KTRU benefitted Houston as a whole
To understand how Houston benefits from KTRU, one merely has to read an explanation for one of its many awards for Houston’s Best Radio Station. As the Houston Press explained in 2006:
“Somewhere on the dial, among the Blue October and Laura Ingraham, there’s a little college radio station pumping out 50,000 watts of pure uncommercialized goodness. From the excellent MK Ultra DJ sets every Friday night to the generally upbeat morning drive, Rice University’s KTRU gives Houston the very thing most other radio stations lack: quality. The kids cutting their teeth on indie rock, hip-hop and electro manage to pull off a better radio station than Clear Channel could ever dream up.”
KTRU gave something that no other station in Houston can offer. While some may not understand KTRU’s music, it is not difficult to understand how a city as large as Houston can benefit from something like KTRU. Houston strives to be a world city, and Rice benefits from that growth. However, Houston is often mocked for its art scene, or lack thereof. KTRU provided Houston with a desperately needed outlet for local talent. Now, Houston loses that artistic outlet, and Rice loses the constant praise that came from hosting that outlet. It may cost more than $10 million to get that kind of praise again.
The sale sets a bad precedent
KTRU was a time-honored institution for Rice University, and at 50,000 watts it became a powerful tool for Rice and a boon for Houston. However, if Rice can sell KTRU for the financial benefit, it sets an inappropriate precedent that Rice institutions that are not profitable or do not directly contribute to research can and will be sold if necessary. Perhaps other art programs could be sold. Willy’s Statue looks nice, but it renders little direct benefit for the university and could certainly fetch a pretty penny. Rice’s sports programs fail to make a profit. While their existence is often justified by claims that they provide publicity, the same arguments can be made for KTRU. Under this regime of secret sales, Rice’s art and athletic programs can live with the knowledge that a poor fiscal year and a potential buyer are all that stand between them and elimination.

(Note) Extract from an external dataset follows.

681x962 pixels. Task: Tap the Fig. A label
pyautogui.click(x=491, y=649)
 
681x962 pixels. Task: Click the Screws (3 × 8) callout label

The Vision for the Second Century states that “we must identify and preserve those things that make Rice a distinctive and special place.” KTRU was one of those things. And while the Vision for the Second Century also instructs that “we must be strategic and selective in our choices,” KTRU undeniably provided numerous benefits that will cost more than $10 million to replace.
Edgar Odell Lovett imagined a university with No Upper Limit. By selling KTRU, Rice has stated just where the limit is.